Saturday, February 25, 2006

It’s 2006.

Have you ever looked into the future and just tried out some future dates in your head, to get a feel for how weird they ring:

This is a 2015 Chardonnay from California, it was a very good year.

It sounds so bizarre. I instinctively imagine any date more than a few years in the future as some crazy trekkied-out space age. I remember when I thought about 2006 that way. And now, here I am. Of course, the technology has gotten better; in some ways I think I would get really frustrated living in 1996, coming from 2006. Slow internet. Extremely limited cell phone use/network. Virtually no peer-to-peer, blogging, social-networking, or sharing of art that we now have happening over the web. No friggin Ipods.

But I can't help feeling, as I sit here in 2006, that in many ways the world is really the damn same as it was in 1996, and quite likely it was just as damn same in 1986 and 1926 and 1574. People have been getting by, and they continue to get by.
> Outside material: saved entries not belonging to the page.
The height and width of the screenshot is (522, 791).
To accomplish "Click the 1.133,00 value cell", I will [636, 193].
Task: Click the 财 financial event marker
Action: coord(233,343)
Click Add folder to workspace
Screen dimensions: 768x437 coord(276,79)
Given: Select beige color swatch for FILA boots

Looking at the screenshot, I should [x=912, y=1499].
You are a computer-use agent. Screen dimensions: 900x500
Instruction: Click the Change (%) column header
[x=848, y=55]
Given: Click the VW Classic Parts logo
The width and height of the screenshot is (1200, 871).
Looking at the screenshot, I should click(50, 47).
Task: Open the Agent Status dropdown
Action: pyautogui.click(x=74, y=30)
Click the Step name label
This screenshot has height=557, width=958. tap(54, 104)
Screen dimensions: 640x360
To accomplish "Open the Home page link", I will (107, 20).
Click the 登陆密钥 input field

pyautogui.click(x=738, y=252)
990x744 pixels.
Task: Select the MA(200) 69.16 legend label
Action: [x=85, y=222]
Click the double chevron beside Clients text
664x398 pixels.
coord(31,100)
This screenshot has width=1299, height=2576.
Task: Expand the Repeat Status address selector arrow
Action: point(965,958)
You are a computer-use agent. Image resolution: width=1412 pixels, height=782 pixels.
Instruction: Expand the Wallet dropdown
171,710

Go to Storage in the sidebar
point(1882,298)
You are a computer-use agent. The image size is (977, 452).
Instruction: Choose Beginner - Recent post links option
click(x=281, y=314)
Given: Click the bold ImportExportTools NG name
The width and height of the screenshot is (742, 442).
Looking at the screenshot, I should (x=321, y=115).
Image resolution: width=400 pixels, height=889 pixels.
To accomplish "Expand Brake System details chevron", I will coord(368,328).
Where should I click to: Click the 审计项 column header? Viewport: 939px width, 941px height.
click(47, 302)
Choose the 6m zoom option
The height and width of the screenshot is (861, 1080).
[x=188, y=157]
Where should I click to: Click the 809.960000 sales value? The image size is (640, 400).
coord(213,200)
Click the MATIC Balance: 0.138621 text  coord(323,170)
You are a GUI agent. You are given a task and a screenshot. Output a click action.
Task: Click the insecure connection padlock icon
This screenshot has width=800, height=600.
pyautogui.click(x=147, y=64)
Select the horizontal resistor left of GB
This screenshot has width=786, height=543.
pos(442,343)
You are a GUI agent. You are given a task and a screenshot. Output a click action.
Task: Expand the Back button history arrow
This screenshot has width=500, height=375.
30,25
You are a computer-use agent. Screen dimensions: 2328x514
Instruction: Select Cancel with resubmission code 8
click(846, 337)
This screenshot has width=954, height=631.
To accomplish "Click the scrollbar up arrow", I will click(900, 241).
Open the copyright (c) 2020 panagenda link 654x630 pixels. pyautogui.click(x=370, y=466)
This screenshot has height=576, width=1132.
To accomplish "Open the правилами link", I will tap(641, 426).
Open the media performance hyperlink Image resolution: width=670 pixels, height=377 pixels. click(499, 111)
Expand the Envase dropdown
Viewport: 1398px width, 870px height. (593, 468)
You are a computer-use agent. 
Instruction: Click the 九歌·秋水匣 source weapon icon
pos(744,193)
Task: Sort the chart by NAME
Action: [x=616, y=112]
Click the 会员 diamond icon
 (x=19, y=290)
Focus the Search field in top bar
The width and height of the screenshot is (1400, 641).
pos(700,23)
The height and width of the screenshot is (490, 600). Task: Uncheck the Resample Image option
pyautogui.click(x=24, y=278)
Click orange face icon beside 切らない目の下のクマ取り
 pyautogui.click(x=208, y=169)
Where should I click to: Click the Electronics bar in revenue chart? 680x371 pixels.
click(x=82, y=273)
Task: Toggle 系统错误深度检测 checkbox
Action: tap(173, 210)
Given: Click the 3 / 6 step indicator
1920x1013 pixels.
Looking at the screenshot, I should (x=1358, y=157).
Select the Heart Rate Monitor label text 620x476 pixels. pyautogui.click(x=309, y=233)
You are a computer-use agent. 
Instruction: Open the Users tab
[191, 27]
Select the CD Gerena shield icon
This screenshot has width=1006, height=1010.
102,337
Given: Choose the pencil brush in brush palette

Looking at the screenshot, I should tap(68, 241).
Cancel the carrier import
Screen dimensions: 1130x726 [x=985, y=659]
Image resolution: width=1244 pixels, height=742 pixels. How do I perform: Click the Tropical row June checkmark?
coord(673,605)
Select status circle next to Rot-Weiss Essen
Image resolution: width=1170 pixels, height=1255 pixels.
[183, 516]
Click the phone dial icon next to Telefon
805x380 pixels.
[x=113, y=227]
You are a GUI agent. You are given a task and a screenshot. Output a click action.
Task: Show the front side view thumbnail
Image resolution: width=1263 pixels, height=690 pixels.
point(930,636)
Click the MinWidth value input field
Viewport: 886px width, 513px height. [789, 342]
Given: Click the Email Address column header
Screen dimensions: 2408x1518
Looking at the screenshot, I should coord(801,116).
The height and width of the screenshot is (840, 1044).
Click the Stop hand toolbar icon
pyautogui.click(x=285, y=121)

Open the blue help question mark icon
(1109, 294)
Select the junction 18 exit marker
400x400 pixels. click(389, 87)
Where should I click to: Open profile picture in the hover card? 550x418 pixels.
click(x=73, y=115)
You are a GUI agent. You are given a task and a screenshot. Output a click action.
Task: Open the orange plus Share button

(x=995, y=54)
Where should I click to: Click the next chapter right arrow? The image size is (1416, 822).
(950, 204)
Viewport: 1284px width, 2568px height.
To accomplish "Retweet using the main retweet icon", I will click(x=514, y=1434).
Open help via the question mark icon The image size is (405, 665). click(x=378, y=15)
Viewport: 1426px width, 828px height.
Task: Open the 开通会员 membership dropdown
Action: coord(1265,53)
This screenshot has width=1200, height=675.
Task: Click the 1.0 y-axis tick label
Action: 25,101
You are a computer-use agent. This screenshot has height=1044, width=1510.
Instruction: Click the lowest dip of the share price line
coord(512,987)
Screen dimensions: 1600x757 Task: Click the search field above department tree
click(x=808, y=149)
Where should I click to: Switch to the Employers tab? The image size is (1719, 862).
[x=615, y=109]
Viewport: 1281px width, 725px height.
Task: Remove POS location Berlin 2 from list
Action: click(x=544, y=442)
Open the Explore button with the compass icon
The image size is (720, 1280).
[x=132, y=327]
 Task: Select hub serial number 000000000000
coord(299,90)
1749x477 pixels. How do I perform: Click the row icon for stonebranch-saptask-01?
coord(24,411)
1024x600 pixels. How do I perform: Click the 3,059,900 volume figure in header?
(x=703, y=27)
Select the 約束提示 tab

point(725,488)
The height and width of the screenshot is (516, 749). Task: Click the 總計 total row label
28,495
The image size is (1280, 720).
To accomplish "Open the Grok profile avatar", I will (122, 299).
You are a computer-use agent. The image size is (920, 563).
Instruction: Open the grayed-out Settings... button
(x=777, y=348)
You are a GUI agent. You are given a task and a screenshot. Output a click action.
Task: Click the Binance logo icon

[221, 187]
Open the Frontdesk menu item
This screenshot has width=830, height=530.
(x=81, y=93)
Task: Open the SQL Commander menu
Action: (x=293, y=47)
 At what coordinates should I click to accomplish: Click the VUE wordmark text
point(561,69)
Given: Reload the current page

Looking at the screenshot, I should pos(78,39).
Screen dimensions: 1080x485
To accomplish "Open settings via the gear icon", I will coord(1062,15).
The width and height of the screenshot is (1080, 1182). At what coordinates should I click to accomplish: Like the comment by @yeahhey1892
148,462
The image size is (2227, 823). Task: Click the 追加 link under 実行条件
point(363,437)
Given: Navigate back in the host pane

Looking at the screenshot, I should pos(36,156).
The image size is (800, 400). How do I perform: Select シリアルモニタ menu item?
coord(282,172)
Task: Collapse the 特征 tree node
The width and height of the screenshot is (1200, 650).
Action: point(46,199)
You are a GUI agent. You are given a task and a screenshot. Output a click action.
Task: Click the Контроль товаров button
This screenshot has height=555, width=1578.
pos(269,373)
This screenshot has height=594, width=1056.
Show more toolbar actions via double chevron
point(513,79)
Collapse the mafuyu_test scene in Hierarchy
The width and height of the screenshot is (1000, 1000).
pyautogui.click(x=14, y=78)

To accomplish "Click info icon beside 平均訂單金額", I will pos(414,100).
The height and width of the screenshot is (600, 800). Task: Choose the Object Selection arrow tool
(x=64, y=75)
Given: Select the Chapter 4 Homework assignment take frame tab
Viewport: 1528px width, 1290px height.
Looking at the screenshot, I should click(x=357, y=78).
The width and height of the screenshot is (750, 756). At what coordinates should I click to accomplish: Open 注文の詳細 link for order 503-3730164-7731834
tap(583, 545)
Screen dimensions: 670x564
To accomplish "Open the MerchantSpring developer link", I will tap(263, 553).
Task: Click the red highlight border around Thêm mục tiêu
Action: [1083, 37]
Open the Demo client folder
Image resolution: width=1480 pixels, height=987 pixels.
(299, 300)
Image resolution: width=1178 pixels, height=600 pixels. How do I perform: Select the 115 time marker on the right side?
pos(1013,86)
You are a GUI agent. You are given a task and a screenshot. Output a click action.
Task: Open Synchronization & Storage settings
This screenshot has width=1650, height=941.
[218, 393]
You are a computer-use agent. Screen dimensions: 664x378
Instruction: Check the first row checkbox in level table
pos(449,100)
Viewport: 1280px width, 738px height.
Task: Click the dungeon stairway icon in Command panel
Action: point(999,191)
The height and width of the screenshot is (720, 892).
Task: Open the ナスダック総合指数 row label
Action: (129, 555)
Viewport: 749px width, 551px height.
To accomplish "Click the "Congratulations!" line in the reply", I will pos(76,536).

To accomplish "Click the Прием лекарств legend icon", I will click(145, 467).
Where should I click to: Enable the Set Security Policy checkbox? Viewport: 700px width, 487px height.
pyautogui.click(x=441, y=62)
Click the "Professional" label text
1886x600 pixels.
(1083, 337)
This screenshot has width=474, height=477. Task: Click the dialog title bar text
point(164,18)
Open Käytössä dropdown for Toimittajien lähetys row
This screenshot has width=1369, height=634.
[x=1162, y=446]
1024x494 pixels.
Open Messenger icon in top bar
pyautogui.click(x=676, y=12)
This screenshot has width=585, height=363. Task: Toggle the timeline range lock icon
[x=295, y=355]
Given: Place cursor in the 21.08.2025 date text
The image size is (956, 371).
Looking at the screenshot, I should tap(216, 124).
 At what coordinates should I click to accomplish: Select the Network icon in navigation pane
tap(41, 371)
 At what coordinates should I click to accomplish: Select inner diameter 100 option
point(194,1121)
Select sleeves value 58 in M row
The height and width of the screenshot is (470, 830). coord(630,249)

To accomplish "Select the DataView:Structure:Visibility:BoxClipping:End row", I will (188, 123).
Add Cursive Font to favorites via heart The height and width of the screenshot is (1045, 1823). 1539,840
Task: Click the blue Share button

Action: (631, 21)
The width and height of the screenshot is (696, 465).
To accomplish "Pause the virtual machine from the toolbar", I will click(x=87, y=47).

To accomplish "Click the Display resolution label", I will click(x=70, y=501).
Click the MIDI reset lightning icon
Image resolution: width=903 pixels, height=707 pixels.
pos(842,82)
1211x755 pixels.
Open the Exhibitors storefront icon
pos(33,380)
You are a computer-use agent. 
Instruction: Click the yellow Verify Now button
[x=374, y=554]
When you strip away the superficial gloss - the longer life span, the better tech, the marrying for love, the free society, maybe we’re just the same as we used to be.

Wednesday, February 15, 2006


I switched majors again. I'm still in the School of Music, so this switch isn't quite as radical as the previous one. Nonetheless, it's another change, this time to music education. I think, purely as a degree, a music ed. degree will serve me better. If I chose to make this big, risky jump to music, I might as well have some padding.

Once I have a teaching certificate, I can at the very least get a decent job, and it's not too difficult to get certified in other subjects, as well. With K-12 certification, that leaves a lot of job opportunities. This isn't to say that I'm going to end up as a HS choir director (though that's basically what they are teaching me to do). It is something that I wouldn't mind doing, though, and something that could position me for further musical endeavors.

And so I did a lot of thinking at the beginning of this semester.... It's 3 years into the future... you've graduated college, took a LOT of years to do it... you've got a composition diploma...Great, you are now armed with the completely unmarketable skill of composing avant-garde sonic brain-fuck music that any normal person would probably cringe hearing.

I'm serious in my assessment of the University faculty's music here. I'm not being bitter because they didn't accept me at first and told me I was "unsophisticated" (you can read about that one in the archives). Being completely impartial, I can tell you that the music is not pleasant-sounding. It is not inspiring. It is not evocative. It is a sin against the Music Gods, because it represses all considerations of what one is supposed to feel, think, imagine when hearing music. These professors are interested in music purely as a philosophical, academic exercise. It's all numbers and matrices and pitch classes to them. Sure, they have concerts for an audience occasionally, though the audience is composed of primarily other university composition teachers, and their students, who are graded on the number of "new music" shows they attend.

But I've said enough unsubstantiated things... go listen to their stuff. Click on any one of the faculty members' name at the left of the page. Many of them have sound clips in that sidebar. What do you think of it? I decided that this was not the kind of aesthetic that I would want guiding my compositional development, but you are free to think differently.